» ПИСЬМЕННЫЕ ЗАДАНИЯ
1 – Измените фрагмент исходного текста от «Именно это, к» вниз до «нему антисоветскую пропаганду.» включительно, заменив «диссидентов» на «инакомыслящих», и приведите этот фрагмент полностью.
2 – Ответьте на вопросы по исходному тексту.
(а) Какой период приводится в качестве примера, когда мощный государственный пропагандистский аппарат, как может показаться, проиграл диссидентам и западным «голосам»?
(б) До какого времени, согласно тексту, агитация была достаточно «правильной»?
(в) Что, по словам автора, было ключевым в разрешении кооперативов?
═════ ИСХОДНЫЙ ТЕКСТ
То же самое можно сказать и про все иные варианты массового психологического изменения, включая украинский. На самом деле, никакие «тайные методы», вроде пресловутого «25 кадра» (в реальности являющегося чистым «разводом»), никакие загадочные «майданные чаи» и прочая конспирологическая чушь для этих изменений не требуется. Более того, даже ставшая притчей во языцех телевизионная пропаганда на самом деле, играет намного меньшую роль, нежели указанная особенность соответствия применяемых моделей поведения существующим условиям. Другое дело, что она может «подсказывать», какие модели следует применять – но если они не соответствуют социально-экономическим особенностям текущего общества, то влияние данной пропаганды будет ничтожным.
Именно это, к примеру, случилось в позднесоветский период, где реально мощный пропагандистский государственный аппарат, как может показаться, проиграл жалким усилиям диссидентов и западных «голосов». Для объяснения этого парадокса что только не придумывается – к примеру, то, что советский «агитпроп» захватили антисоветчики и начали гнать по нему антисоветскую пропаганду.
На самом же деле подобная ситуация была лишь в самом конце 1980 годов – до этого агитация была достаточно «правильная», вот только ее влияние на общество было равно нулю. Поскольку пропагандируемые модели (скажем, «честный труд на блага общества» или «гражданская активность») вели не к улучшению положения гражданина, а к его ухудшению. В то же время тот, кто вместо траты своего времени на общественно-важные вещи уделял все внимание личным благам, однозначно «поднимался наверх». Да что там спекулянты, кооператоры и «участники НТТМ» - даже «бухать» было делом более удобным, нежели работать на благо родины (в этом случае, правда, речь шла лишь об обретении психологического комфорта, но и то хлеб…)
Самое неприятное во всем этом то, что указанная причина изменений, как правило, но осознается. На самом деле, уже не раз помянутая уверенность в неизменности психики приводит к тому, что человек рассматривает любые «внешние» перемены, как не влияющие на его «внутреннее устройство». Дескать, ну и что, что «разрешают кооперативы» (на самом деле, ключевым тут был допуск последних к «безналичным расчетам») или даже разрешают частную собственность. Я все равно остаюсь прежним, хорошим человеком, и все окружающие тоже – думал постсоветский гражданин. Зачастую осознание произошедшего приходило лишь тогда, когда «его завод» закрывался по желанию «нового собственника» - это для «невписавшихся в рынок». Или когда приходили сведения, что вчерашний партнер «заказал его» киллеру – для «вписавшихся». Ну, или тогда, когда еще недавно «добрые соседи» по-соседски советовали: валил бы ты в свою Россию, а то зарежем, как овцу. Это, понятное дело, для тех, кому вообще не повезло.
══════════
═════ СОБРАННЫЕ ДАННЫЕ
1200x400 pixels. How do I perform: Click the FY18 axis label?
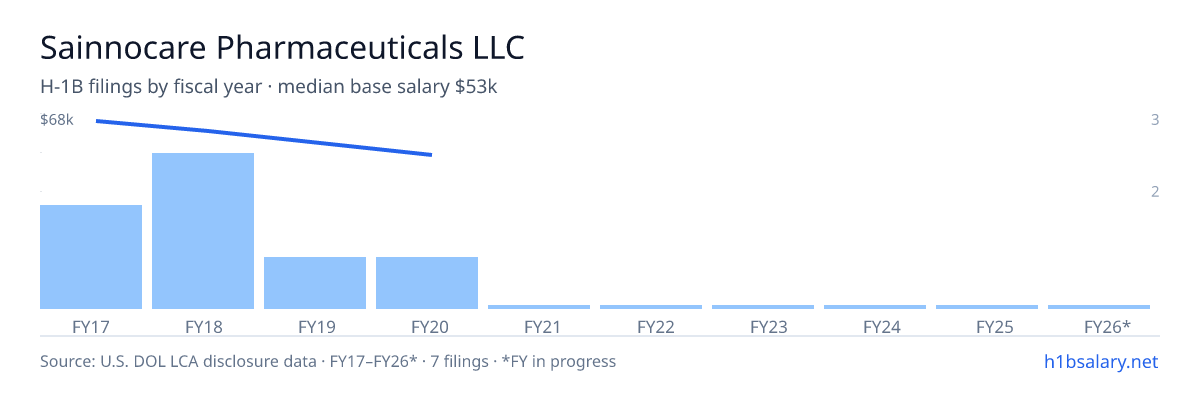click(203, 326)
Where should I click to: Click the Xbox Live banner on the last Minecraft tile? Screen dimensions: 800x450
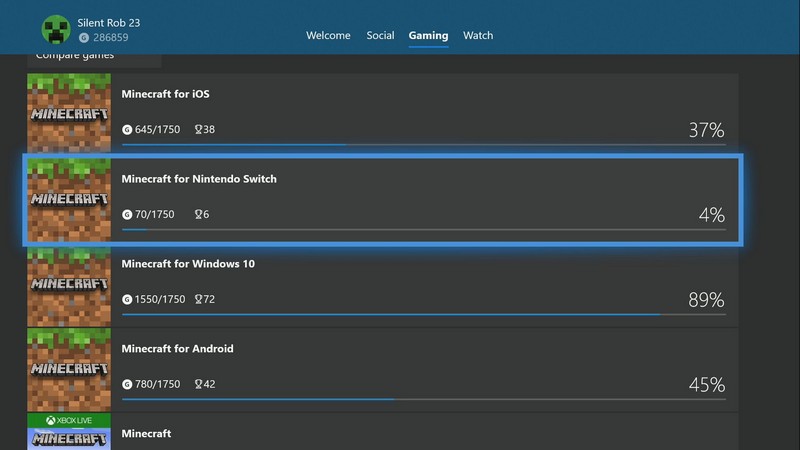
══════════
» ОТВЕТЫ К ЗАДАНИЯМ
1 –
Именно это, к примеру, случилось в позднесоветский период, где реально мощный пропагандистский государственный аппарат, как может показаться, проиграл жалким усилиям инакомыслящих и западных «голосов». Для объяснения этого парадокса что только не придумывается – к примеру, то, что советский «агитпроп» захватили антисоветчики и начали гнать по нему антисоветскую пропаганду.

2 –
(а) Позднесоветский период.
(б) До самого конца 1980-х годов.
(в) Допуск кооперативов к безналичным расчетам.